▸ Given records:
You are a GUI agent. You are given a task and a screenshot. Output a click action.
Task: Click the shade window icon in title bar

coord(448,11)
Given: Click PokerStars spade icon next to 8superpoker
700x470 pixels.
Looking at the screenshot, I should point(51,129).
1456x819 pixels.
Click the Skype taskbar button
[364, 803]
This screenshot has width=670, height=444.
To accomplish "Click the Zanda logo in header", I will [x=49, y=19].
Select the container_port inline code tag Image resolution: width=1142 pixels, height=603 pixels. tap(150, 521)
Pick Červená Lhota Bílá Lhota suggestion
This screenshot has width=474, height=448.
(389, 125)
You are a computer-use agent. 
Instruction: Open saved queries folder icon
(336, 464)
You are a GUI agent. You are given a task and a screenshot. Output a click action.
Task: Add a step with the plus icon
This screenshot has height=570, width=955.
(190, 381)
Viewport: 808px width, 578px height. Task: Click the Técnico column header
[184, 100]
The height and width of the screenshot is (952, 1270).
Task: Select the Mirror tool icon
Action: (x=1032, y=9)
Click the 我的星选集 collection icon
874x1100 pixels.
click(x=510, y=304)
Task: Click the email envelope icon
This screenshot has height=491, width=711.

▸ Aim: Pull out every line of the records above that contains the string "screenshot". Uppercase and lowercase count as different.

▸ Output for this exercise:
You are a GUI agent. You are given a task and a screenshot. Output a click action.
Looking at the screenshot, I should point(51,129).
This screenshot has width=670, height=444.
This screenshot has width=474, height=448.
You are a GUI agent. You are given a task and a screenshot. Output a click action.
This screenshot has height=570, width=955.
The height and width of the screenshot is (952, 1270).
This screenshot has height=491, width=711.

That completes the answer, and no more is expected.